TEXTE FOURNI:
########################################

Le virus de la franchouillardise amène à considérer que nous sommes les plus intelligents de la planète. Sa complication se nomme xénophobie.
Le virus de l’anticapitalisme qui s’évertue à tuer les riches ne fait qu’ajouter au nombre des pauvres.
Le virus de la richesse est d’autant plus redoutable que tout l’or du monde ne suffirait pas à le soigner. Les amis et commensaux sont les plus exposés à la contamination. Le virus des prélèvements obligatoires dévaste la France depuis plus d’un demi-siècle. Qu’il se nourrisse d’impôt ou de taxe, il amaigrit le contribuable et troue les portemonnaie. Nous lui devons une réputation de champion dont nous nous serions bien passés.
Aucun espoir de guérison pour le virus de l’endettement public qui progresse chaque mois, alors que l’endettement privé a tendance à régresser. Comme si les chefs de famille étaient de meilleurs gestionnaires que les chefs de l’État. Le virus de la grève entraîne une allergie au travail que seule une augmentation de salaire peut momentanément calmer.
Sensible aux radiations, le virus du chômage n’est pas à l’abri des rechutes.
Le virus des statistiques suscite un usage immodéré des algorithmes avant de se loger dans le bureau contigu à celui d’un ministre convaincu que les chiffres sont plus crédibles que les hommes.
Après une incubation pouvant être instantanée, le virus du pessimisme conduit les infectés à affirmer que Donald Trump sera réélu, que la submersion de la Seine montera jusqu’au premier étage de la tour Eiffel et que le Livret A finira par s’assortir d’un intérêt négatif.
Le virus de l’indiscrétion s’infiltre par les narines des citoyens dont le métier ou le plaisir consiste à mettre leur nez dans les affaires des autres. Le virus de la calomnie prospère dans les organismes où la jalousie a fécondé la médisance et fait dire n’importe quoi sur n’importe qui. Après son éradication, il en reste toujours quelque chose.

########################################

LIGNES AFFICHÉES:

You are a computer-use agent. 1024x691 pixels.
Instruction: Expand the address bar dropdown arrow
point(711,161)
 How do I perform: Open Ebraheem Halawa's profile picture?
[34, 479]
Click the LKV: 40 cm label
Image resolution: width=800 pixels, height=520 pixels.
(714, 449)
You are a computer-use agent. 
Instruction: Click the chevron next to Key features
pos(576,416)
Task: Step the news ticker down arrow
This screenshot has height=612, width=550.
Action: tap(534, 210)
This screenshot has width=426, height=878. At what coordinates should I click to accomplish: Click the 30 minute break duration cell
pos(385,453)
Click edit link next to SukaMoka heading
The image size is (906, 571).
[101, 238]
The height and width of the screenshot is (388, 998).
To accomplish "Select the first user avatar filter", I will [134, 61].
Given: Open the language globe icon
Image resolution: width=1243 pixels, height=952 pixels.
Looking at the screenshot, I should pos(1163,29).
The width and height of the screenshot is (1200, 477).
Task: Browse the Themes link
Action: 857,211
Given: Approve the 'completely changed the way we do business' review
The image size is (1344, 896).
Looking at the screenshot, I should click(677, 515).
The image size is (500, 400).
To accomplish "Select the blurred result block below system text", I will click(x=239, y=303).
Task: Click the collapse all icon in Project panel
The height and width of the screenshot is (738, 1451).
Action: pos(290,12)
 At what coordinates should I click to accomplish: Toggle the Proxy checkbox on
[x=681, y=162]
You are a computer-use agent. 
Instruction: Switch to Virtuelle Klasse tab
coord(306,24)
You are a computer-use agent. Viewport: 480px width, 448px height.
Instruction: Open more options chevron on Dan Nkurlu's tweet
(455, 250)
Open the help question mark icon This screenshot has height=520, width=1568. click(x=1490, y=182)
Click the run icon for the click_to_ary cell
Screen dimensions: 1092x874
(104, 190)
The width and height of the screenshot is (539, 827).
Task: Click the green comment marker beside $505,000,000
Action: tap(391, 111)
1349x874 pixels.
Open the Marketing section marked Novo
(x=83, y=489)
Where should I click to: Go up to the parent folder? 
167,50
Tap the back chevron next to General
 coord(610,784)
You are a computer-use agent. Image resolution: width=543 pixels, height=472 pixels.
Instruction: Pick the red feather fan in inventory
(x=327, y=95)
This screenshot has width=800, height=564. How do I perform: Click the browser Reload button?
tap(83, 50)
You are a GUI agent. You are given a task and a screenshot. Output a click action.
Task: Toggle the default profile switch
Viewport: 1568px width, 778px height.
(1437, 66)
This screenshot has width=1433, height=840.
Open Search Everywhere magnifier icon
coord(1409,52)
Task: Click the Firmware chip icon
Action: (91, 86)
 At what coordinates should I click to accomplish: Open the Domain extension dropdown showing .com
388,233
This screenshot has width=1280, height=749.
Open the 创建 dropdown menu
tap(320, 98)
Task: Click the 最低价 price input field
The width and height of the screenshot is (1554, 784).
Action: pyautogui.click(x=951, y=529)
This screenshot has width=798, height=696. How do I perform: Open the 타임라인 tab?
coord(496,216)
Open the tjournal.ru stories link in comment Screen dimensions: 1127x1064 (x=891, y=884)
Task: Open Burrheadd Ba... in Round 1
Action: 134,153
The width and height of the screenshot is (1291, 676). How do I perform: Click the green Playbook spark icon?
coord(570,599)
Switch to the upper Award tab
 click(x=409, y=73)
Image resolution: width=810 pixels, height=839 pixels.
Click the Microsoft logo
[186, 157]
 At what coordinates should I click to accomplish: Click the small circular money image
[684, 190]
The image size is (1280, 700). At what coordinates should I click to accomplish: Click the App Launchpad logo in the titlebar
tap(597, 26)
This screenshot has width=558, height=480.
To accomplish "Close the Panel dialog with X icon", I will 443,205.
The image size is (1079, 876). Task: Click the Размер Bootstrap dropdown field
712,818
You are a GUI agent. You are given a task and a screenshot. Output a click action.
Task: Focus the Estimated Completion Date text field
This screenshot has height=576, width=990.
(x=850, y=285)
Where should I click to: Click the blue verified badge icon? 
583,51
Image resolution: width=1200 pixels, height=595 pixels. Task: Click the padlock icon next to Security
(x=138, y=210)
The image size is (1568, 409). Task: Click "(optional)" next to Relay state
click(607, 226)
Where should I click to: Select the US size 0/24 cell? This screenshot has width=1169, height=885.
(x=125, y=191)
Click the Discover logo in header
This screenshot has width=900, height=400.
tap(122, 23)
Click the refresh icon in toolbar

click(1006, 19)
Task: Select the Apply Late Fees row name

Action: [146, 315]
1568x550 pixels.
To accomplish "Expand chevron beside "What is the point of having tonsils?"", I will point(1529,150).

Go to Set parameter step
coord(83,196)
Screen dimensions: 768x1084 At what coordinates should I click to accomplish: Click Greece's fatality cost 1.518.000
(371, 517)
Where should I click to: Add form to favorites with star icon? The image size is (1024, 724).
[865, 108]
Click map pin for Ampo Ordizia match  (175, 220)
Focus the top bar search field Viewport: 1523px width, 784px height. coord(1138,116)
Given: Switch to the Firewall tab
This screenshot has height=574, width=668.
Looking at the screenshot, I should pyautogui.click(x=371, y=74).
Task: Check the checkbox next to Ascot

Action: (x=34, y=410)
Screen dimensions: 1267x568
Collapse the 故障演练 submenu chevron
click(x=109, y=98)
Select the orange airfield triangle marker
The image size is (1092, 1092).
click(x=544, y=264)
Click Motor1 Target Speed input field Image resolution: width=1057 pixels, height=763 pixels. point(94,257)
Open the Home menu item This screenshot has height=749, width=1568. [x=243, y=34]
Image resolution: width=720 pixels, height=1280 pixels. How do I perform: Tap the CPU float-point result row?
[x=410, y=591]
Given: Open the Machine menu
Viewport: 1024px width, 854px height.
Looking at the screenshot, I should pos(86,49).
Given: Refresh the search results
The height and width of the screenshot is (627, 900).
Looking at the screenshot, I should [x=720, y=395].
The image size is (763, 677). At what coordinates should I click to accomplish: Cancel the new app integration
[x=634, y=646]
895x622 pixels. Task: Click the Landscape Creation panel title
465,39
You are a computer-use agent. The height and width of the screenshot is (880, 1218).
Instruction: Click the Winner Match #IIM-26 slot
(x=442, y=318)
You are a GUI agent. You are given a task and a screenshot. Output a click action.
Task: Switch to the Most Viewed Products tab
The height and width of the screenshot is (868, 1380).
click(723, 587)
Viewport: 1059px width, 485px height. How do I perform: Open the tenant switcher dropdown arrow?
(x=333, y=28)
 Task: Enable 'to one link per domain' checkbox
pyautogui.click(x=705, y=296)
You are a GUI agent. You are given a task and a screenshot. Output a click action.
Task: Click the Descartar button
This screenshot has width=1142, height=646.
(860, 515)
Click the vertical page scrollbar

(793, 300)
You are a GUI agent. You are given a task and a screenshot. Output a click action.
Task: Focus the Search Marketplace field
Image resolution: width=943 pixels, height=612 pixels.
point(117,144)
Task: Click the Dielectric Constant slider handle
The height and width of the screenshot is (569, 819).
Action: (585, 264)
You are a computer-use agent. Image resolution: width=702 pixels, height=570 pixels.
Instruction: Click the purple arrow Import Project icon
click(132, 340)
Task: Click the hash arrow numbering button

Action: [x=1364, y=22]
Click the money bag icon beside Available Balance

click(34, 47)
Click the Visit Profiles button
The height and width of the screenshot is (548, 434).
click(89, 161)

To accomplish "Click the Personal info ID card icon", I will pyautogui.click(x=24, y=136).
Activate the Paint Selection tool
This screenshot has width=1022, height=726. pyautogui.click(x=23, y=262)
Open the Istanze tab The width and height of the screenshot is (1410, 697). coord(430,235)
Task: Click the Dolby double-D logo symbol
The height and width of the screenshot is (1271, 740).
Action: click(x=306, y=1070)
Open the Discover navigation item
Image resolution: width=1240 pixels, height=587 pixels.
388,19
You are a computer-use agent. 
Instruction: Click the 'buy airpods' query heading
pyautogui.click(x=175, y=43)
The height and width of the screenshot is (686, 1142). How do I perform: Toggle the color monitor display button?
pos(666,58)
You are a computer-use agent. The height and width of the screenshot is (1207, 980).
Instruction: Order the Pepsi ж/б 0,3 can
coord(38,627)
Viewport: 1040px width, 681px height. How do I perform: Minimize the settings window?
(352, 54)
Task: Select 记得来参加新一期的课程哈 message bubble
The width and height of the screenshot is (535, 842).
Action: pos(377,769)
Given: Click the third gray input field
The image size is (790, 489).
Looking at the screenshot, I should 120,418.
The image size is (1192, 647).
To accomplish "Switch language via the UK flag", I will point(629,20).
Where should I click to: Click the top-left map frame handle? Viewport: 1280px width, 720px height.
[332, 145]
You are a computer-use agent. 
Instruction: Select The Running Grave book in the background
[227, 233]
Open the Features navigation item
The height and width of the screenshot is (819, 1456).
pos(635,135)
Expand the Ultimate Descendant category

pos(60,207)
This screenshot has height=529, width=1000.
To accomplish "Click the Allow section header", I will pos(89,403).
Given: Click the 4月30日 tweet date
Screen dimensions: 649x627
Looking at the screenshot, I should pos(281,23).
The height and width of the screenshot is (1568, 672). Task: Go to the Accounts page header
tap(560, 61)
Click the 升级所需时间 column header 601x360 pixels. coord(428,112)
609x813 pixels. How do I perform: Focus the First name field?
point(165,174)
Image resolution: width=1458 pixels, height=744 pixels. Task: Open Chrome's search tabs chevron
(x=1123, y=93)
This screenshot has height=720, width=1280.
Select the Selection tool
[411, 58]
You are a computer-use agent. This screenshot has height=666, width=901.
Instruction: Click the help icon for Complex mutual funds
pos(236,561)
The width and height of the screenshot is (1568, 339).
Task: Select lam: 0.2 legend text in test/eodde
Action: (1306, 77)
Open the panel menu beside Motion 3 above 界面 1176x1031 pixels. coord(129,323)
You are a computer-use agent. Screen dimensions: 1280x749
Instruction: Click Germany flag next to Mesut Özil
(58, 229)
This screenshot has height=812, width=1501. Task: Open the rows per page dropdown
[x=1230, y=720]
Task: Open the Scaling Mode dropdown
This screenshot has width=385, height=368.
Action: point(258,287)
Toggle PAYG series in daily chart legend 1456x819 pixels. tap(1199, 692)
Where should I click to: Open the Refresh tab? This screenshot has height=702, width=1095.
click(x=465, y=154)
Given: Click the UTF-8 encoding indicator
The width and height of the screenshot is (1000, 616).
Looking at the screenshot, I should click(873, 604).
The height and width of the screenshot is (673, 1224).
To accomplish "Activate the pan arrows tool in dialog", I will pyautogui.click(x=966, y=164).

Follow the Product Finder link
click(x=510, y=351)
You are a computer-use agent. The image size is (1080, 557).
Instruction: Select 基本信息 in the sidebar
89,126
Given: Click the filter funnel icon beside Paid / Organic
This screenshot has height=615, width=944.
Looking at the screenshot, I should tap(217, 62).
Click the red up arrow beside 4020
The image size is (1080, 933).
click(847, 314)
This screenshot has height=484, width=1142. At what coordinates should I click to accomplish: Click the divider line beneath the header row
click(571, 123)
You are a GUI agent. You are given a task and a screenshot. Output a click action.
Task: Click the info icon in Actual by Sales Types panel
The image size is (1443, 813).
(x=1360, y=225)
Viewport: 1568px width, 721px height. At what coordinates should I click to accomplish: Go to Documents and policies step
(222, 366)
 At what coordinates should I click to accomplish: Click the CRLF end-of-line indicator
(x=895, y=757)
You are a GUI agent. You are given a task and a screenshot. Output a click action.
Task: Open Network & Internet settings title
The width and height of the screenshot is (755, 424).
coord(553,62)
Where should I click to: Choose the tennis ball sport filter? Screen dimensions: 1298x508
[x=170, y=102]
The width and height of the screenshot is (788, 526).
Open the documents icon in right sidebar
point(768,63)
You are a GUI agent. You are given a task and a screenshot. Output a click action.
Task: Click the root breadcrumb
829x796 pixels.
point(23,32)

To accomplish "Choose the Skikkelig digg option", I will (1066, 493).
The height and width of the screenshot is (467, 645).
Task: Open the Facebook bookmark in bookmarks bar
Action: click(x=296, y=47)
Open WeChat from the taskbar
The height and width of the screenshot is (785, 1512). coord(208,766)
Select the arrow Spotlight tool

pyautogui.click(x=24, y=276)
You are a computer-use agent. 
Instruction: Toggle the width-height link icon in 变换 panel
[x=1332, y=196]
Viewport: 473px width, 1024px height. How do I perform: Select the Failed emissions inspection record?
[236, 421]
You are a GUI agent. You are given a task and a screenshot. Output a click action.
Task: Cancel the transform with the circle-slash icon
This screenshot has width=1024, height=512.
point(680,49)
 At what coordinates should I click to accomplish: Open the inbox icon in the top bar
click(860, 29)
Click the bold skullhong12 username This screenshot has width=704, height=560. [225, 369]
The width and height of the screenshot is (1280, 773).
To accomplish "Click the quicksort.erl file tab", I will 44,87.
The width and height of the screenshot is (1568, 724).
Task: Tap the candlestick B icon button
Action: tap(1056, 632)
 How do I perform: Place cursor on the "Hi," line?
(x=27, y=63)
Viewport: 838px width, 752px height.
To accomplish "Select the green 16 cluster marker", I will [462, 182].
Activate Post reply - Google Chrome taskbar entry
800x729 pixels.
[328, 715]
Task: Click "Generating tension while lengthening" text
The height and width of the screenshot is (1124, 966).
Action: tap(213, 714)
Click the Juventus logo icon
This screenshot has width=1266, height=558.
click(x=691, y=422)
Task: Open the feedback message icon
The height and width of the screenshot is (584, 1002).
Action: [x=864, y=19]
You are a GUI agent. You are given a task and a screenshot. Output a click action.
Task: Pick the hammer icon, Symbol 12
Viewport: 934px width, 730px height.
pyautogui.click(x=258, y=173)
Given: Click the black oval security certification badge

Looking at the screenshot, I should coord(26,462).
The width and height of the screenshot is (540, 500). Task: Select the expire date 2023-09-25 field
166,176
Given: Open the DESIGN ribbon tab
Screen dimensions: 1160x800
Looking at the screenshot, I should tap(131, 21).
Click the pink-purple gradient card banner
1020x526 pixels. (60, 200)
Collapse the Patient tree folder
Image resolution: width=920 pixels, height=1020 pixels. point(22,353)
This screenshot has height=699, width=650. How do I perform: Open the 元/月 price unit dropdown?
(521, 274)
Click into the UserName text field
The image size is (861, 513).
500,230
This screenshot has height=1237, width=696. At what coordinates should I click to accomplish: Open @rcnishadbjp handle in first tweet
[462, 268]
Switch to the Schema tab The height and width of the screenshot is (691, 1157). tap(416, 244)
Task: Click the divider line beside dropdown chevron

########################################

EXERCICE A: Recopiez sans rien changer le passage du texte sur les virus de la société qui va de "Le virus de l’anticapitalisme" jusqu'à "peut momentanément calmer." inclus.
EXERCICE B: Reprenez le texte sur les virus de la société et poursuivez-le après sa dernière phrase.

CORRIGÉ A:
Le virus de l’anticapitalisme qui s’évertue à tuer les riches ne fait qu’ajouter au nombre des pauvres.
Le virus de la richesse est d’autant plus redoutable que tout l’or du monde ne suffirait pas à le soigner. Les amis et commensaux sont les plus exposés à la contamination. Le virus des prélèvements obligatoires dévaste la France depuis plus d’un demi-siècle. Qu’il se nourrisse d’impôt ou de taxe, il amaigrit le contribuable et troue les portemonnaie. Nous lui devons une réputation de champion dont nous nous serions bien passés.
Aucun espoir de guérison pour le virus de l’endettement public qui progresse chaque mois, alors que l’endettement privé a tendance à régresser. Comme si les chefs de famille étaient de meilleurs gestionnaires que les chefs de l’État. Le virus de la grève entraîne une allergie au travail que seule une augmentation de salaire peut momentanément calmer.

CORRIGÉ B:
Sans le virus de la moralité qui sévit chez les contemporains les moins vertueux, le plaisir d’autrui donnerait moins de boutons aux impuissants.
C’est à partir de l’impossibilité de converser avec son entourage et la préférence pour les interlocuteurs lointains qu’on diagnostique le virus du portable. Le virus de la tablette ramollit le cerveau au point de substituer au plus éminent professeur un petit répétiteur nommé Siri.
Le virus de la culture transmis par les postillons des enseignants se traduit par un épaississement des connaissances pas toujours vérifiées.
Le virus de la télé commence à se manifester par une hémorragie appelée redevance.
Le virus de la météo limite la perception du temps qui passe à la prévision du temps qu’il fera.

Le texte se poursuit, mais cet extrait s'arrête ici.